1. Breaking new ground
If you are en route in the mountains on well-trodden paths, you may reach your personal limits and experience adventures, but you are not taking alpinism any further. The only exception is if you break new stylistic ground on a route that has already been climbed, for example by mastering it for the first time in alpine style or solo. So: look for challenging goals! The size of the challenge is more important than the height of the mountain.
2. In a small team
Roughly speaking: the smaller the team, the greater the achievement, not just the athletic one, but also the psychological one. A real solo – like Reinhold Messner’s on Everest in 1980, during the monsoon, when no one else was on the mountain – is more challenging than an ascent in pairs on the same route, where you can belay and help each other. The following also applies to small teams: the rope partners should be at least roughly equally capable. Only then can the tasks be shared equally – unlike in commercial groups, where the main burden lies with the mountain guides and Climbing Sherpas.
3. Without bottled oxygen
Around 100 years ago, mountaineers from British expeditions on the north side of Mount Everest proved that it is possible to reach altitudes above 8,000 meters without a breathing mask: in 1922, George Finch and Geoffrey Bruce reached an altitude of 8,320 meters, and in 1924 Edward Norton even made it to 8,572 meters in the couloir that was later named after him. And at the latest since Reinhold Messner and Peter Habeler’s first ascent of Everest without bottled oxygen in 1978, we know that the highest point in the world at 8,849 meters can also be reached without a breathing mask.
For pioneering alpine ascents, it must also apply that all (!) team members climb without supplemental oxygen. It makes a difference whether someone generally does without a breathing mask or includes it in his or her plans: for example, as a safety guarantee or by having Sherpas who use bottled oxygen break the trail or carry loads.
4. No infrastructure on the mountain
Real alpinists don’t need any infrastructure on the mountain.
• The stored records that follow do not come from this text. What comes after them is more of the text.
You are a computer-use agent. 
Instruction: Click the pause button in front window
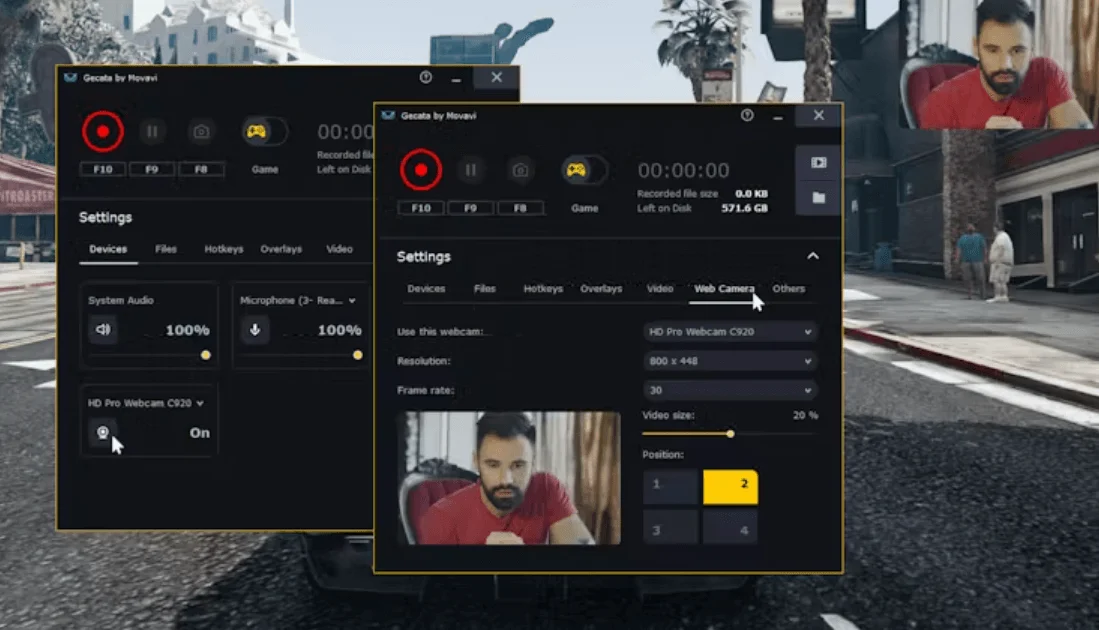(x=471, y=170)
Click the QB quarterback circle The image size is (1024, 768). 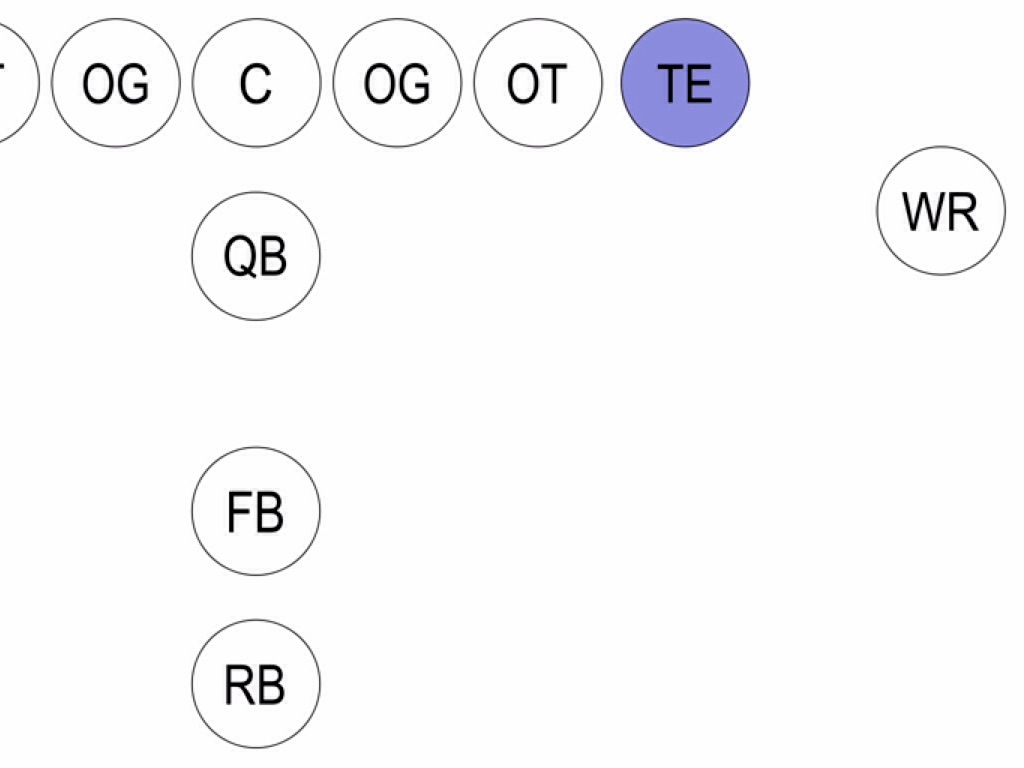(256, 256)
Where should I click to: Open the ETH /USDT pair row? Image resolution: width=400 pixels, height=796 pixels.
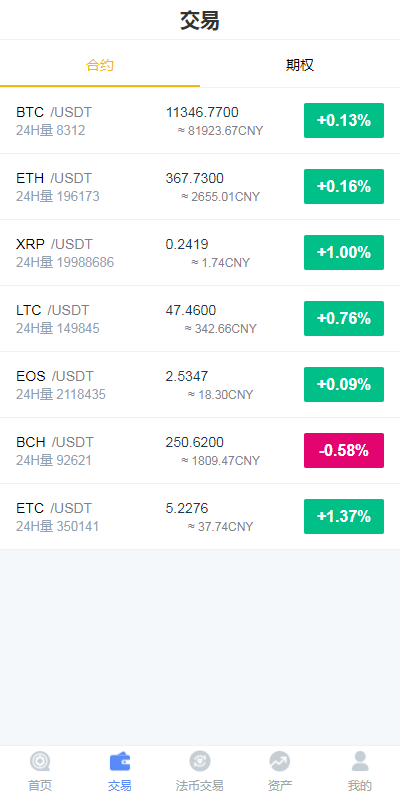point(200,186)
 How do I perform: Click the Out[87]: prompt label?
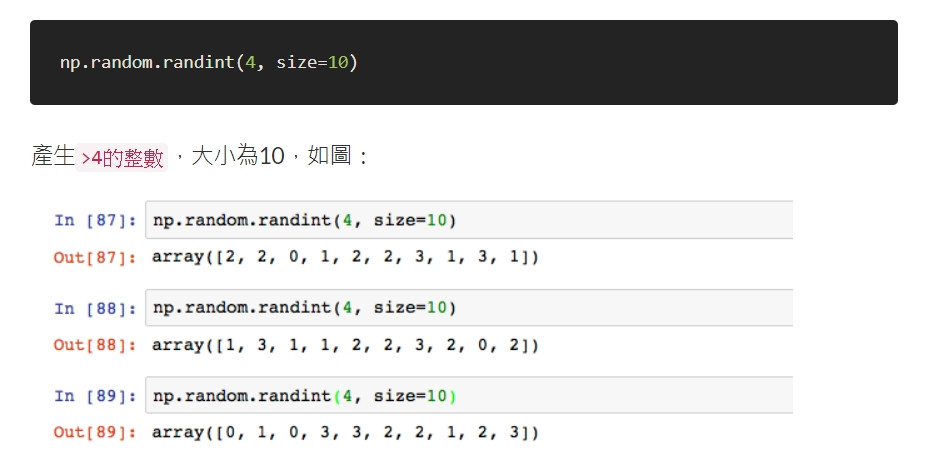click(95, 257)
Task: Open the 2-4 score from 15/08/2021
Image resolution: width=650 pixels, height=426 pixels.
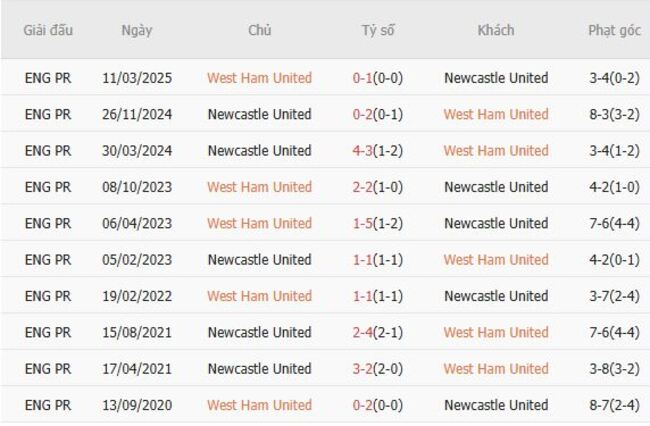Action: coord(363,332)
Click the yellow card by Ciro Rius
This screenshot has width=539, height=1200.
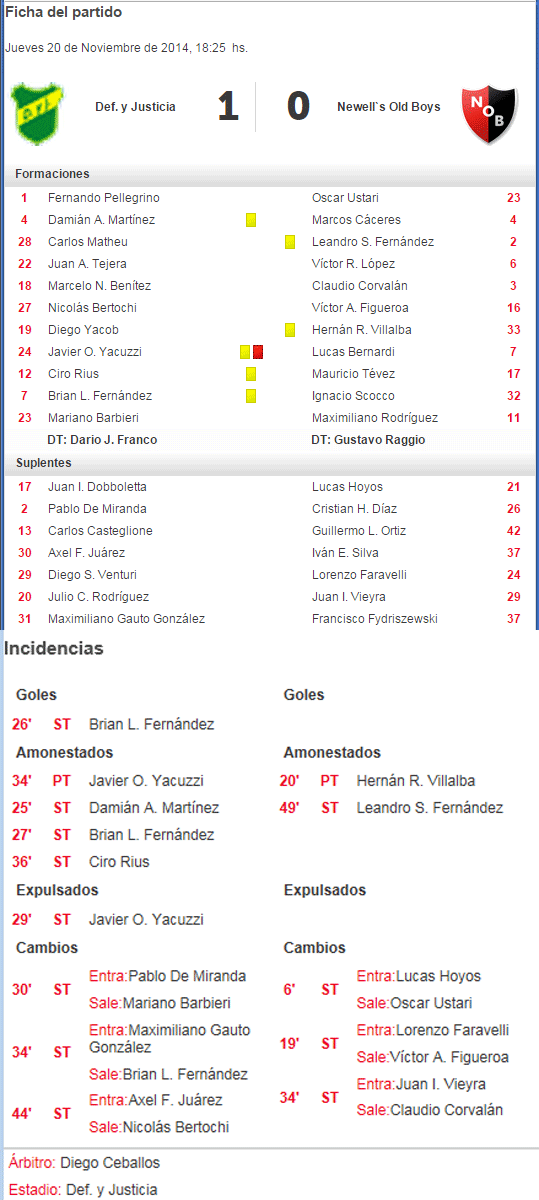pyautogui.click(x=250, y=374)
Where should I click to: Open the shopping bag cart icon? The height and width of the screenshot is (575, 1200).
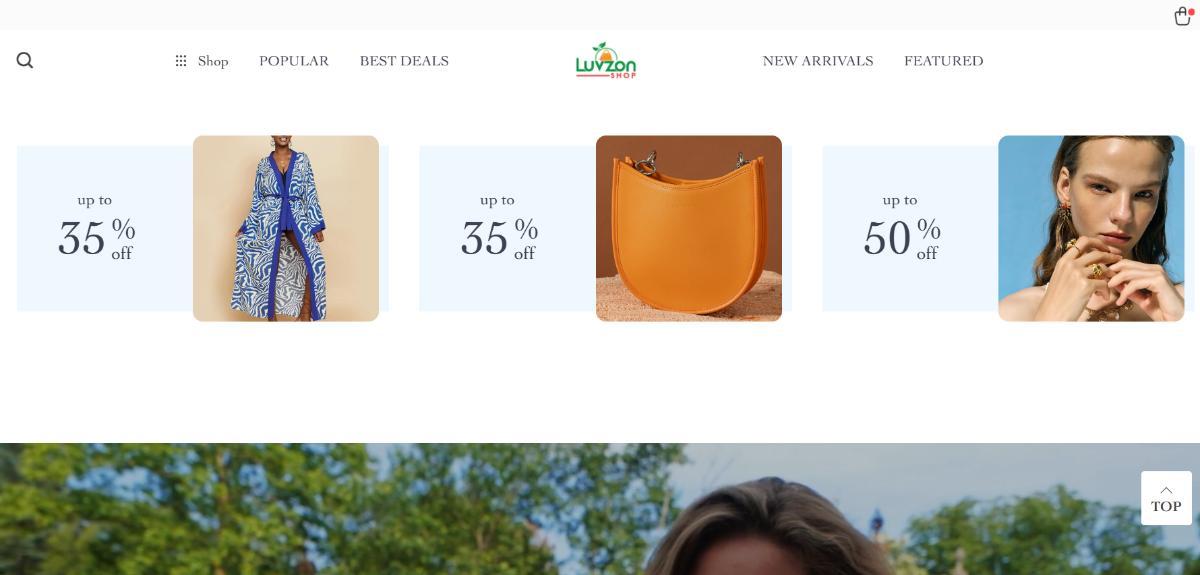1182,16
No helpers to break the trail – they do it themselves. No fixed ropes to pull themselves up. No fixed high camps, instead just a tent in your own rucksack. No helicopters to bring equipment or even people up the mountain. And should anyone be tempted to charter a helicopter to get to base camp – you can hike there. It may take longer, but it has two advantages: You get to experience the country and its people and acclimatize en passant, so to speak.
5. Leave nothing behind
Leave the mountain as you found it! Respect for nature and also for future generations of mountaineers dictates this. So: Pack up your tents and take them back down! Take off your ropes and take them back with you! Think sustainably when using safety equipment such as pitons, crampons, ice screws or snow anchors! Create as little waste as possible and take the unavoidable garbage back down the mountain – even excrement can be transported away in special bags!
6. Communicate honestly
There are many water level and success reports on social media in which mountaineers exaggerate, conceal important information or, in extreme cases, even lie. Good style also means sticking to the truth; not bending it but being accurate. For example, it makes a difference whether you climb without supporters or with one, two or more Sherpas; whether someone has climbed an eight-thousander without bottled oxygen on the normal route of commercial expeditions or on an unsecured route; whether you open a complete new route or a variant; …
Many top mountaineers are now doing what mountaineers used to in earlier times: they don’t announce their projects publicly, but only report on them afterwards. This takes the public pressure off them. It also gives them the peace and quiet they need to concentrate fully on their ambitious sporting goals. The world can wait – even if it is no longer used to it.
P.S.: For everyone, whether professional or amateur: humility is more important than ego. You can’t do it without respect for the mountain and for people and without a realistic assessment of your own abilities.